To the same extent that the Offering Plan's terms relating to mechanical space requirements or the lack thereof may be ambiguous, defendants' interpretation of those terms may be material and necessary to plaintiffs' claim that the mechanical space restrictions on the alteration and use of their unit breach their Purchase Agreement, which incorporates the Offering Plan. The second category of information sought from the correspondence bears directly on the extent to which plaintiffs' alterations, as opposed to other elements of construction or alteration, prevented the procurement of a permanent CO, the gravamen of defendants' counterclaims. Osowski AMEC Constr. Mgt., Inc., 69 A.D.3d at 106-107; Mahoney v. Turner Constr. Co., 61 A.D.3d at 104; American Re-Ins. Co. v. United States Fid. & Guar. Co., 19 A.D.3d at 104; Masterwear Corp. v. Bernard, 298 A.D.2d at 250. Even if defendants were obligated to achieve a restoration of plaintiffs' mechanical space to comply with the Special Permit and obtain a permanent CO, if other elements of construction or alteration delayed or impeded obtaining a CO, the damages attributable to that delay or denial of a CO may not have been caused by plaintiffs.
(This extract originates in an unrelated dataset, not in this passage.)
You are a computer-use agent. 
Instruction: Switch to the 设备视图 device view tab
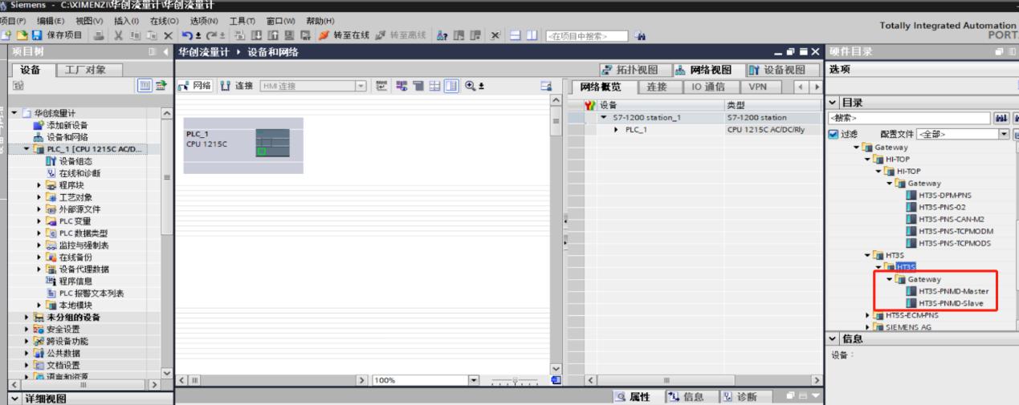(777, 70)
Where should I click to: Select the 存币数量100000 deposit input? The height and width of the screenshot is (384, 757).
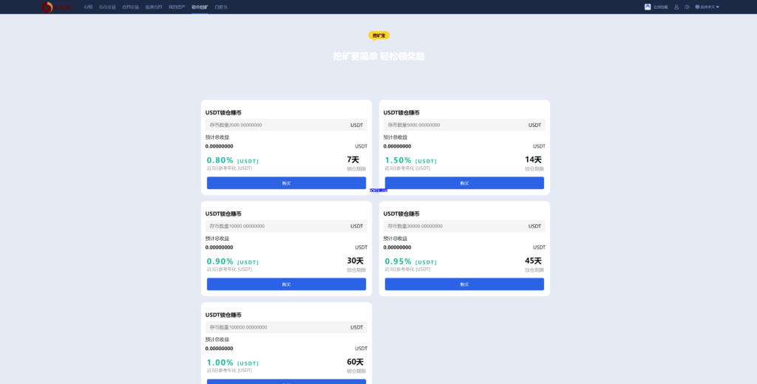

Plaintiffs seek emails or other related correspondence beginning in December 2007 through the settlement agreement in June 2011. For the starting point, plaintiffs rely on the Board of Managers' notification to defendants December 18, 2007, of issues the Board wanted resolved, including the two issues above: (1) defendants' restriction on the use of designated mechanical spaces in the units and (2) construction defects in violation of applicable codes that might impede procurement of a CO. Defendants do not challenge this period, but stand on their insistence that this correspondence constitutes privileged settlement negotiations. C.P.L.R. § 4547 similarly provides no privilege for settlement negotiations, nor any protection against their disclosure. If any email or other correspondence does not offer or accept a settlement of any claim, but simply states defendants' position on one of the two issues, C.P.L.R. § 4547 does not even bar the statement's admission in evidence. Nineteen Eight-Nine, LLC v. Icahn, 96 A.D.3d 603, 606-607 (1st Dep't 2012); Java Enters., Inc. v. Loeb, Block & Partners LLP, 48 A.D.3d 383, 384 (1st Dep't 2008); People v. Newman, 107 A.D.3d 827, 829 (2d Dep't 2013); Murray v. Farrell, 97 A.D.3d 953, 955 (3d Dep't 2012).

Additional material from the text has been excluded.